The current trade crisis has also slowed down—or perhaps even reversed—important oil and gas joint projects. During President Trump’s visit to China in November 2017, a Memorandum of Intent was signed with the goal of promoting the development of shale gas as well as large chemical manufacturing projects. The plan also called for an investment of up to USD 83 billion by the China Energy Investment Corporation in West Virginia. The visit also led to the signing of a USD 43 billion liquefied petroleum gas joint venture in Alaska between the Alaska Gasline Development Corp. and the Chinese Sinopec Group. Another example is a USD 3.5 billion joint venture between the Yanguank Group and Air Products & Chemicals, Inc. to build a synthetic gas plant in Hohhot, China. All of these projects are now in jeopardy due to the escalation in trade tensions.
The American Petroleum Institute has warned that a U.S. loss of the Chinese natural gas market due to the trade war is not only bad news for the U.S. but also for the stability of the global economy.
Complementarities favoring energy cooperation
This bad news should not dim the view of the immense potential of a constructive and collaborative relationship in the energy sector between the U.S. and China. The International Energy Agency (IEA) estimates that during the next four years the U.S. will account for some 40 percent of all new natural gas production in the world, thus making it one of the top three Liquefied Natural Gas exporters (the other two are Australia and Saudi Arabia).
The IEA also estimates that China’s natural gas demand will be growing by a whopping 8.7 percent per year to 2022, largely as a result of Beijing’s commitment to improve air quality. Such an expansion of the Chinese demand for gas will require imports to double within the next three years. Although China will have options to import additional natural gas from neighboring Russia and other suppliers, U.S natural gas offers a unique opportunity for both countries to work together on a mutually beneficial arrangement.
The development of shale oil and gas reserves offers significant opportunities for cooperation given that China National Petroleum Corporation is finding important shale oil resources in northern Tianjin. According to the IEA, China now ranks third in shale oil resources, after the United States and Russia, and could certainly benefit from U.S. technological and operational support.
Unfortunately, however, these opportunities will be hard to convert into realities while the commercial tug of war between the United States and China continues unabated. The energy sector, by itself, does not appear to be critical enough to assuage the current fractious relationship. Both the Chinese and the American leadership seem set in their postures.

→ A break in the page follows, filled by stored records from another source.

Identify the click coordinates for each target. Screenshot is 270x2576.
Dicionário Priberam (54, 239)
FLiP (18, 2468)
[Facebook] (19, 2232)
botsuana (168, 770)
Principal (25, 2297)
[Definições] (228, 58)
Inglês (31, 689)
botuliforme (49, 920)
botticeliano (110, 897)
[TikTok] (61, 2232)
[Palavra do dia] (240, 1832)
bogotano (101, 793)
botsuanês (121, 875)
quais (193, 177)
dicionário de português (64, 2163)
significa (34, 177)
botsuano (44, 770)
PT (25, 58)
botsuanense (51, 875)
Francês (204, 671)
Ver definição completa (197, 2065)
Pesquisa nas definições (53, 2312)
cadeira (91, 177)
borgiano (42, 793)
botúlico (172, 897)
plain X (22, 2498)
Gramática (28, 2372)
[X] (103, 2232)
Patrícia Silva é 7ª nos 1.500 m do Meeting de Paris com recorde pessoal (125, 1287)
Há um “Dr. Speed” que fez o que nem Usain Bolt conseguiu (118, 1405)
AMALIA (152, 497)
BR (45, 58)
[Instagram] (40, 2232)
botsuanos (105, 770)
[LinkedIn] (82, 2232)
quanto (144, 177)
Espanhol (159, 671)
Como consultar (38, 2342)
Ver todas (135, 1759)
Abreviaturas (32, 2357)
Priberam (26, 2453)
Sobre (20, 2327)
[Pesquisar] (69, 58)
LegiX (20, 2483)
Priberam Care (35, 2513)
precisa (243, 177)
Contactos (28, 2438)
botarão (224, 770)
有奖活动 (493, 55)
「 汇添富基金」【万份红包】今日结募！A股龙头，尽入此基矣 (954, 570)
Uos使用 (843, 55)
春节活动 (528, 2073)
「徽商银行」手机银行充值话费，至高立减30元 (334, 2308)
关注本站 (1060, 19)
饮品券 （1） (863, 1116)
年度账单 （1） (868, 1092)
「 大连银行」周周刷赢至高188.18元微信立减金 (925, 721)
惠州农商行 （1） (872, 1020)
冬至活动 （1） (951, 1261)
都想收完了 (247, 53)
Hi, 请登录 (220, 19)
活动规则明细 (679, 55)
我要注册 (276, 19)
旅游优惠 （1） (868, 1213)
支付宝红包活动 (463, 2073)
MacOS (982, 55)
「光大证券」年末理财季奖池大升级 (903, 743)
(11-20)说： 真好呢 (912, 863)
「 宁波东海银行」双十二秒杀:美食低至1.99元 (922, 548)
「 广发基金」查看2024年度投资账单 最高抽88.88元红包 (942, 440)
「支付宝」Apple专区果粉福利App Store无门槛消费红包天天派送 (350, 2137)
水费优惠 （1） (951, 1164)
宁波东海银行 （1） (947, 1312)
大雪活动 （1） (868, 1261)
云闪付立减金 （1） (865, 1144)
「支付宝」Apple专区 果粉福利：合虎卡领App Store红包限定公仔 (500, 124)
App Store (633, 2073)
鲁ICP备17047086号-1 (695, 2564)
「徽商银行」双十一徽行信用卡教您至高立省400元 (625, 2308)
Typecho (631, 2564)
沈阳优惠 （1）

President Xi Jinping has stated that “China will continue to hold high the banner of peace, development, cooperation, and mutual benefit and uphold its fundamental foreign policy goal of preserving world peace and promoting common development.” In contrast, President Trump has doubled down on his America First posture. Speaking in Vietnam, in November 2017, he quoted from The Wizard of Oz: “There’s no place like home.” He has also been quite explicit that he hopes that the current trade war results in more products manufactured in the U.S. rather than imported.
Thucydides said in his chronicle of the Peloponnesus wars: “What I fear is not the enemy’s strategy, but our own mistakes.” If the current leaders heed this admonition there is a good chance that his trap will be avoided and that a road to cooperation between the two countries will be found, hopefully gas lit. The energy sectors in China and the U.S. cannot dismantle the Thucydides trap, but they can mitigate its effects.